• [RECORDS TO USE]:

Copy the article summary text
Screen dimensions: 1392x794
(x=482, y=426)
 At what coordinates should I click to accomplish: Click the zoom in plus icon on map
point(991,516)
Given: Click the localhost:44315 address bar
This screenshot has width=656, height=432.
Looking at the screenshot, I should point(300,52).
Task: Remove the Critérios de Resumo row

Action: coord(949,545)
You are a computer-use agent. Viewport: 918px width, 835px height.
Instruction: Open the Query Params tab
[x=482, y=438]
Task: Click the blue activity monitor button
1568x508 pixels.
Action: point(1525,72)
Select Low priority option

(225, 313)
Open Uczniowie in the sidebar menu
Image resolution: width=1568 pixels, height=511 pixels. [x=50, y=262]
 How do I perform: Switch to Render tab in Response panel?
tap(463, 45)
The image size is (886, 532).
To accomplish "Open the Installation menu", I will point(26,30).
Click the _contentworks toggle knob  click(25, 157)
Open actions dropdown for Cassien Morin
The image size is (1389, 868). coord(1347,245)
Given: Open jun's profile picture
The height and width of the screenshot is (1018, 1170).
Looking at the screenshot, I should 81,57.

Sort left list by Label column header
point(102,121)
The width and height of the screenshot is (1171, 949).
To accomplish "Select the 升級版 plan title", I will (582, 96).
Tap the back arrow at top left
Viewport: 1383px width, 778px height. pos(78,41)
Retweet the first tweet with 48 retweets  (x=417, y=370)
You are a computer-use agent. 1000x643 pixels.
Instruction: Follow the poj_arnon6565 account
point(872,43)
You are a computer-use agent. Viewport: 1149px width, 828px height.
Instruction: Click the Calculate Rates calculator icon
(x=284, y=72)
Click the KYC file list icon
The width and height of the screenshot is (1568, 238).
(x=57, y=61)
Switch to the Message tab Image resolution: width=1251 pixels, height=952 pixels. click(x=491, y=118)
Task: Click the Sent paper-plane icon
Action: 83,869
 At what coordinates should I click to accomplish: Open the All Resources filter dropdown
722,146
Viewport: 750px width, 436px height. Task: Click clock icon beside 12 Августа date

• [PROBLEM DESCRIPTION]: Only the lines from the one with "Instruction: Follow the poj_arnon6565 account" through the last line of the records belong in the answer, each copied exactly.

• [TASK ANSWER]:
Instruction: Follow the poj_arnon6565 account
point(872,43)
You are a computer-use agent. Viewport: 1149px width, 828px height.
Instruction: Click the Calculate Rates calculator icon
(x=284, y=72)
Click the KYC file list icon
The width and height of the screenshot is (1568, 238).
(x=57, y=61)
Switch to the Message tab Image resolution: width=1251 pixels, height=952 pixels. click(x=491, y=118)
Task: Click the Sent paper-plane icon
Action: 83,869
 At what coordinates should I click to accomplish: Open the All Resources filter dropdown
722,146
Viewport: 750px width, 436px height. Task: Click clock icon beside 12 Августа date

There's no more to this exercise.